The U.S. IPO markets are stagnating and they are in need of regulatory reform.
Today, the Committee on Capital Markets Regulation, which includes representation from leading academics and the country’s largest banks, asset managers and hedge funds, is releasing a report on the declining attractiveness of U.S. public equity markets.
According to Hal S. Scott, director of the Committee and professor of international financial systems at Harvard Law School, “Our report shows that private companies are increasingly avoiding U.S. public markets. This is a serious problem because a weak IPO market creates a significant drag on U.S. economic growth. The prospect of a public market exit is crucial to the formation of start-ups which fuel such growth.”
The Committee’s report also finds that, by contrast, the public equity markets of China, are increasingly attractive thereby aiding their economic growth.
On the other hand, the report finds that U.S. private markets are strong, as the amount of equity capital raised privately each year is increasing and the number of young private companies with a valuation exceeding $1 billion is at a record high. This is some consolation for the weakness of the public markets, but the Committee believes both need to be strong.
“One problem with an increasingly private market is that U.S. retail investors do not have an effective way to directly invest in these young and exciting companies, including Uber and Airbnb,” says John Gulliver, the Executive Director of Research at the Committee.
The Committee’s report also finds that U.S. securities class actions that cost public companies and their shareholders billions of dollars each year are increasingly common and costly.

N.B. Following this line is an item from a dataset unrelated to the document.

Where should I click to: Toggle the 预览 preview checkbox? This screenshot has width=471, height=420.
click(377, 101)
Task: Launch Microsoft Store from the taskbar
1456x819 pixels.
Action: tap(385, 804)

The Committee recommends that the SEC take two immediate actions to reinvigorate our stagnating public equity markets.
First, the SEC should work with young private companies to better understand why they acheter viagra are avoiding public markets and whether regulatory changes could incentivize them to go public.

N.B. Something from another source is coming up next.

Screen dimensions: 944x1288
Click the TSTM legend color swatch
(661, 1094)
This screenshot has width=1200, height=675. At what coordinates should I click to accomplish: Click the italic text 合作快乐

Second, the SEC should not block the ability of U.S. shareholders to adopt mandatory arbitration agreements to avoid costly and ineffective U.S. securities class action suits.
According to Scott, “The SEC is well positioned to fix the securities class action problem that has plagued U.S. public equity markets for far too long. This is an exciting opportunity for U.S. investors and public companies.”
The full report can be accessed here.